The suite of intelligent tests provided on this benchmark are pretty interesting: Animal-AI Evaluation. The tests are easy for humans, hard for machines.

There is a competition going on here.


I recently watched Jeff on the AI podcast with Lex. Very good, he talked about needing new benchmarks too.

A little while ago I gave some thought to this topic and perhaps my thoughts might be of some service to someone. (For more details on this see the MaestroAI readme at

I realized you can probably categorize environments along a spectrum where degrees in kind are arranged from simple to complex. For instance, if an environment is static and simple, it would be on one end of the spectrum, if an environment is complex and dynamic, it would be on the other end of the spectrum.

It seemed natural to me that with an example of each kind of environment one would have a plethora of benchmarks to test their AI against in order to get an understanding for how advanced (how generally intelligent it is).

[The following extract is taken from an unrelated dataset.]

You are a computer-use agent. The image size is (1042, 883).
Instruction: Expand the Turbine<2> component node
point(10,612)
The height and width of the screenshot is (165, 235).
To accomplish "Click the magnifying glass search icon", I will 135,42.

It seems to me, that when it comes to categorizing environments, you can have differences in degree (such as a large state-space vs a small one) and you can have differences in kind (such as a static state-space where the agent is the only actor in the environment vs a dynamic one where the environment includes other actors or mutates on its own).

If a particular simulation could be created for each possible environment type then you could incrementally learn Intelligence principles that satisfy requirements of all environments of a certain level of complexity type.

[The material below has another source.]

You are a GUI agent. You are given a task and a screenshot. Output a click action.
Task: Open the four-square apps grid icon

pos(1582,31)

Consider tic-tac-toe. It’s a dynamic environement because there’s another player - your actions do not necessarily always lead to the exact same outcome. But even though it’s a dynamic system, it’s such a small environment that the state-space of all possible mutations of the environment can be memorized. Thus you do not even need any level of intelligence or inference in your AI that plays tic-tac-toe: its memory structure can be a database lookup table.

Chess and Go are both in the same environment type as tic-tac-toe as far as static vs dynamic state-spaces, but their state space is so large that a database lookup table is insufficient. The bot could never explore the whole environment, let alone memorize and look up its raw representations of all possible transitions.

Thus we have, with this example a 2x2 grid of possible environment types:

Static Dynamic
Small a number line 000-999, traversable with +1 or -1 tic-tac-toe
large a fully entropic n-dimensional grid (where taking a movement transports the agent to a determined but essentially random location on the grid) Go

There are additional vectors (differences in kind) one can use to categorize environments as well. Different ways to traverse the environment from two options of symmetrical movement to millions of tiny actuators that allow for high n-dimensional asymmetrical movement and you have two new vectors corresponding to two new environment types to be added to the above grid.

Anyway, my main idea is that if an environment could be defined for every type of environment, for every combination of environment categories, you could create an AGI Benchmark Suite that any AGI agent could start interacting with (as a sensorimotor engine) to be able to rate AI algorithms on their generalization abilities.

Of course, perhaps that’s what the Animal-AI Olympics essentially is, I don’t know.

1 Like

This is a real AI competition, but the reward is poor. Maybe people are not eagerly looking forward to AI (I mean the real intelligence.). It’s sad.